My suitcase and backpack, one box from the kitchen, and my mother’s garbage bags of clothing. That was it. All that we owned, except my mother’s car. We’d sell the old TV and cheap furniture.
We didn’t need three cars for the move. Everything fit in our own backseat and trunk. But we followed my grandfather, and Steve followed behind us, up Alaskan Way and then angling over on East Madison, an expressway. We turned off on East Olive. His house was only a block or two away from auto stores and old high-rise apartments and the expressway, just around the corner from a YMCA, an area not much better than what we had left, but you’d never know that once you were on his street. It was tucked away just enough, and there were nice houses close to us, and all the trees that shielded us from the neighbors. A small paradise. And no planes thundering overhead at takeoff.
We parked in the driveway behind my grandfather, but my mother didn’t turn off the engine. I don’t know if I can do this, she said. I’m trying it for you, Caitlin. I’m really trying here. I know you’ve always wanted a bigger family.

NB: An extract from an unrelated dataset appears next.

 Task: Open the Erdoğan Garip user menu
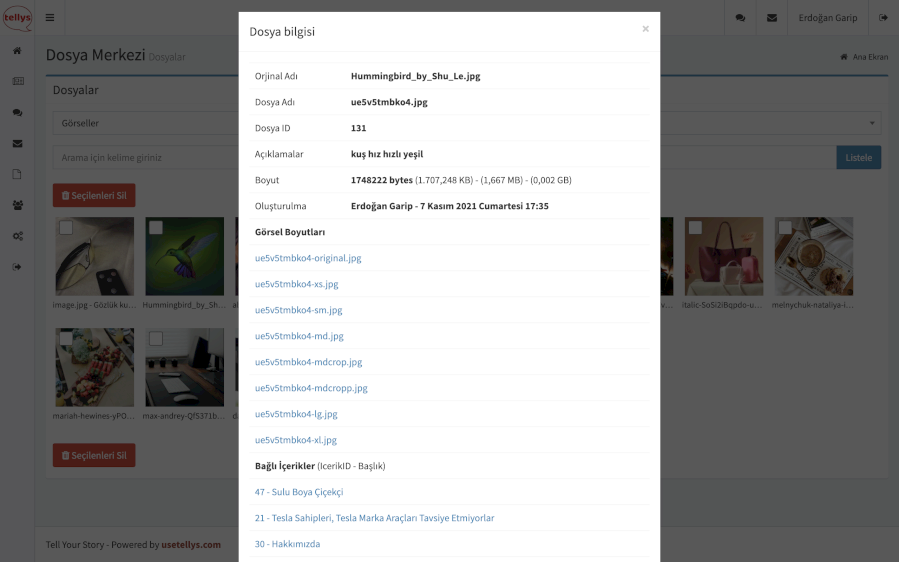tap(827, 18)

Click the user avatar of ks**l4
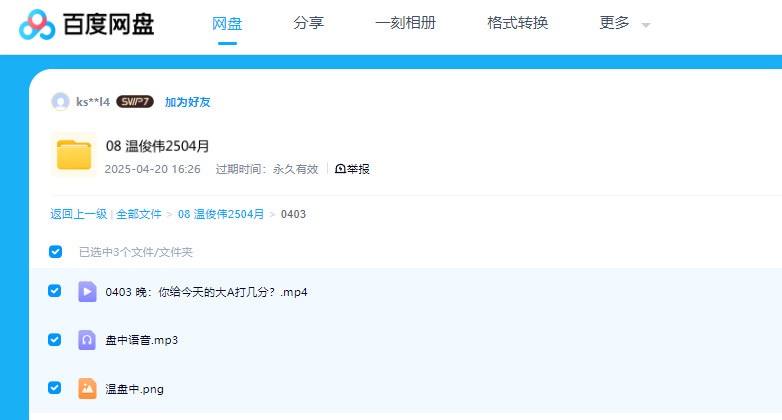tap(60, 101)
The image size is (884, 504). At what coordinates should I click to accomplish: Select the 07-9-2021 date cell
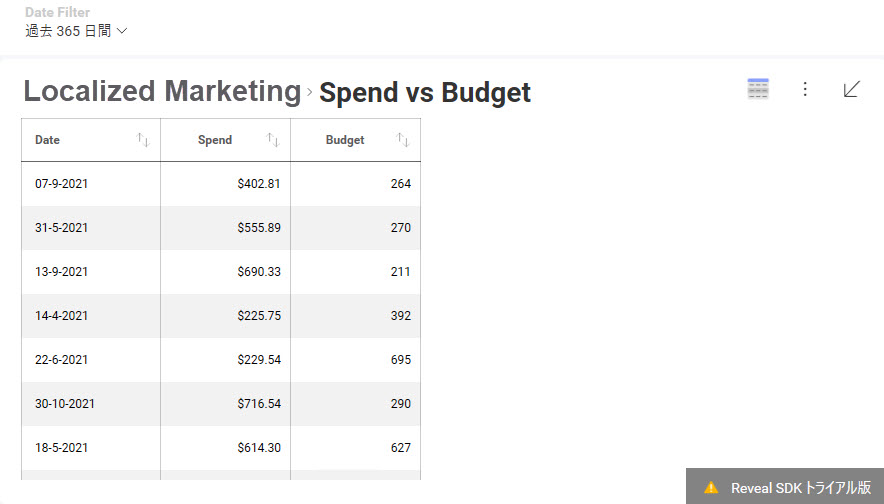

Thank you, I said. I had more to say, of course, about her getting a house and my grandfather giving up everything and agreeing to everything, but I didn’t dare.
And we didn’t have it so bad, she said. I’m sorry you didn’t get a flute. But you had everything you needed. It’ll be nice to have more, but you had everything you needed.
My grandfather walked past, not daring to look at us. He went up the steps and opened the front door.
Okay, my mother said, turning off the engine. Let’s see what happens.
The day cold, the sky in close, a dull gray-white, but inside the house was everything warm.
Welcome to your new home, my grandfather said and winked at me. It was just like when Charlie inherits the chocolate factory and Willie Wonka is finally friendly after being so mean, even though my grandfather was never mean. But it was that same feeling of suddenly inheriting the entire world and having endless possibility, all limits and poverty and fear gone.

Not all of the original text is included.